Production is all that matters

June 16, 2013 📬 Get My Weekly Newsletter

This is important. It has to do with your treatment and reaction to how your software runs in production. How your software runs in production is all that matters. The most amazing abstractions, cleanest code, or beautiful algorithms are meaningless if your code doesn’t run well on production.

If you have no way to understand how your code runs in production, you are more typist than engineer. It’s not necessarily your fault - many organizations don’t allow developers any real access to production - but you need to do something about it, and I’m gonna show you how.

Let’s get a few terms straight:

  • Production - the environment where your app runs and users are using it. It could be a server, or a series of servers, or a browser, or an iPhone, or a desktop computer.
  • Access - access isn’t necessarily a login to the production server. Access means you have the ability to observe aspects of how your application is running: logs, performance, statistics. It could include the ability to easily make changes to production, but doesn’t necessarily need to.
  • Error - anything that goes wrong on production. Anything from excessive 404s, to a 500, to bad data, to a crash, an error is something that happens on production that your application is unable to handle.

Here’s how we’re gonna attack this problem:

  1. Understand why handling production errors is important
  2. Learn to detect production errors
  3. Learn how to fix production errors
  4. Starting writing code to avoid production errors

Why handling production errors matters

Your application serves a purpose. It meets the needs of its users. When it encounters a problem, it fails to meet that need. When your application fails to meet the need of a user, revenue could be lost. In other words, when your application experiences a failure, you are putting the business at risk.

Let’s take an example. Suppose that every time a user signs up, they must activate their account by clicking on a link sent by an automated email from your application. Suppose a user signs up and, at the exact moment the welcome email is to be sent, there is a network error and the email isn’t sent.

The user will never get their activation email unless steps are taken. If no steps are taken, this customer won’t use your service, which means you aren’t making money from them. This user could have been a happy customer, even one that was an advocate for your company, one who could drive many more customers to you but, because of an un-handled error on production, we’ll never know.

Now, this customer could call up customer service and ask why they didn’t get their sign-up email? Customer service could manually activate them, but this has a cost, too. Handling this means not handling something else. If it piles up, you’ll need more customer service people and that costs money.

All because a very basic production error wasn’t handled.

Make sure there's no software standing in their way

You may think that a few missing users won’t matter in the grand scheme of things. That’s bad customer service, but it’s also foolish and lazy thinking. Every customer matters. Someone wants to pay the company money, your job as a developer is to make sure there’s no software standing in their way. And don’t think it doesn’t matter for internal users. If their jobs are inefficient because of buggy software, they will cost more, and the business will be less successful.

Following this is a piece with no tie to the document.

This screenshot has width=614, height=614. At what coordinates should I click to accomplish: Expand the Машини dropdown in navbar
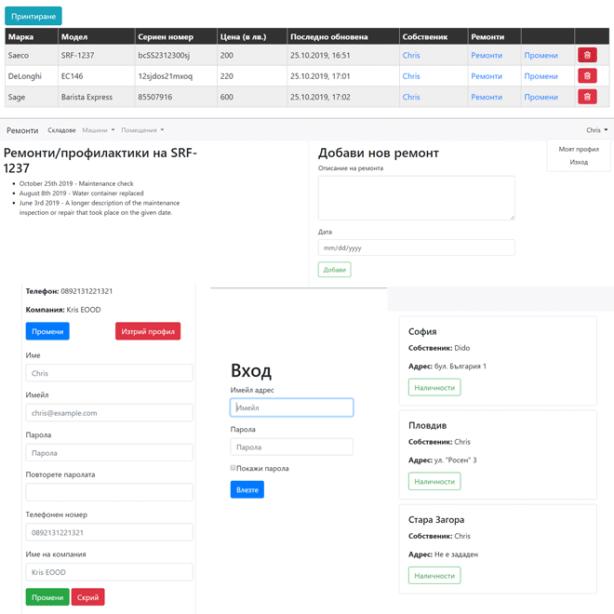99,130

Dismissing errors like this sets a dangerous precedent. You must begin to make judgement calls. Which production errors matter? How many failures is “too many”? How much loss of revenue/increase in cost is it OK for the engineering team to create before something needs to be done?

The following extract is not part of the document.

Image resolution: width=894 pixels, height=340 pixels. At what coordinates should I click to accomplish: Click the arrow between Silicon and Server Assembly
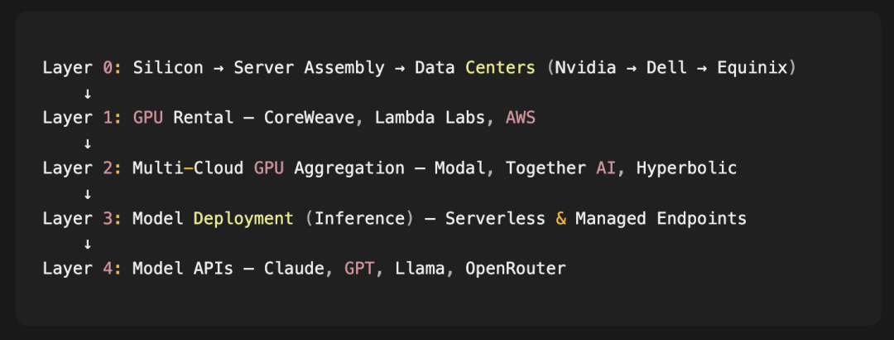click(x=219, y=68)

I’m here to tell you that all failures matter, one is too many, and that the engineering team should not tolerate loss of revenue or increased costs due to software issues. Engineers are paid a lot of money to solve problems, and should treat losses in revenue seriously.

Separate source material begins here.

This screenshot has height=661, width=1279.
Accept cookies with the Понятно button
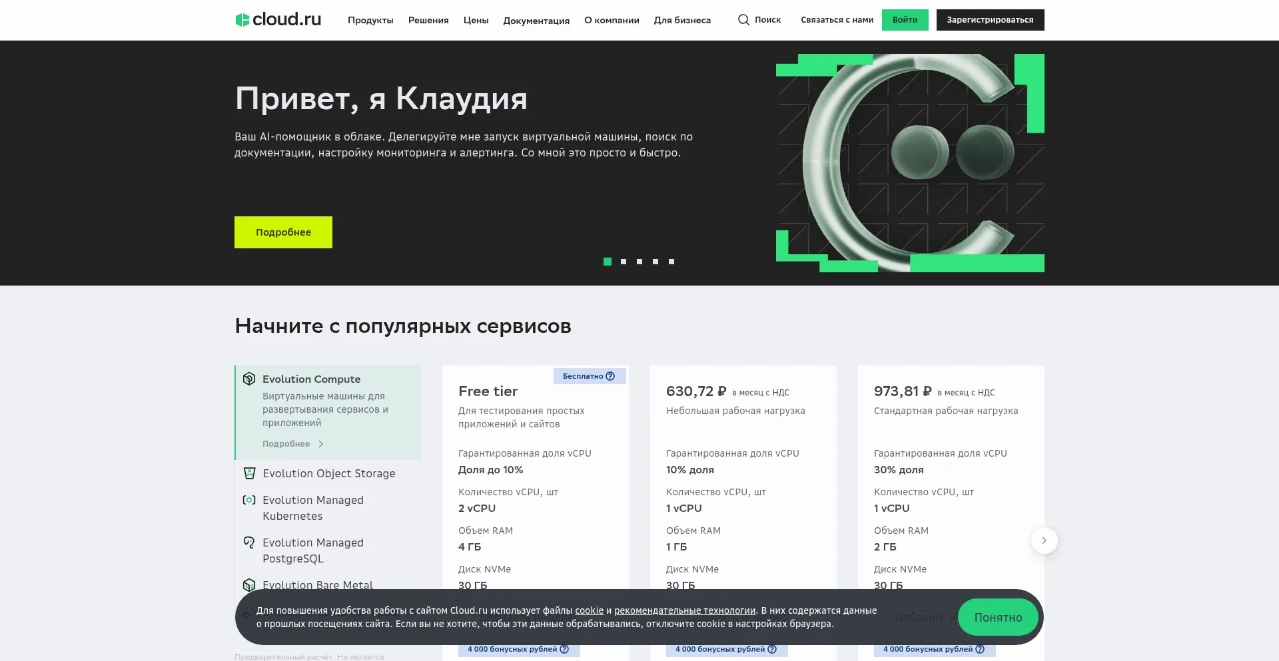[x=998, y=617]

The way we do that is by detecting, handling, and preventing errors in our production applications.

The way to do that is to build fault-tolerant software. This means thinking a bit harder about what you’re doing than maybe you would otherwise. This means being a bit more paranoid about what might happen. Mostly, however, it means gaining an understanding of how your application behaves in production, and making it a priority to improve its behavior.

The first step to fault-tolerant software is to detect errors in production.

Detecting production errors

A software application is nothing more than a complex input/output device. Information comes in, processing happens, and output is returned. Inexperienced developers primarily focus on input from and output to the software’s users. You need to do more. You need, at the very least, some output that is just for you, the developer, to understand how the software is running.

The most basic developer-targeted output is the application log.

Your Application Log

Making use of this log requires two things:

  • Sensible & judicious logging of useful information throughout your application
  • A searchable, durable location for those logs

Useful logging messages

Your log statements should have, at a minimum:

  • Timestamp
  • Severity (error/warning/info/debug)
  • Process identifier - this allows you to know which messages come from which servers and processes
  • Request identifier - this allows you to associate multiple log messages with a particular request. Often, your web server can handle this, although you could use the currently-logged-in user id as a proxy.
  • Some information - a description of what you’d like to know if things go wrong. Likely, you’ll want database identifiers and descriptions of what is happening or why.
Log every request and what the response was

Log every request and what the response was, along with anything else that’s relevant to what went on during the request. Log edge cases in your logic, warnings, or other events that are outside the “happy path”. You might also log the results of complex calculations whose results are important (i.e. show your work).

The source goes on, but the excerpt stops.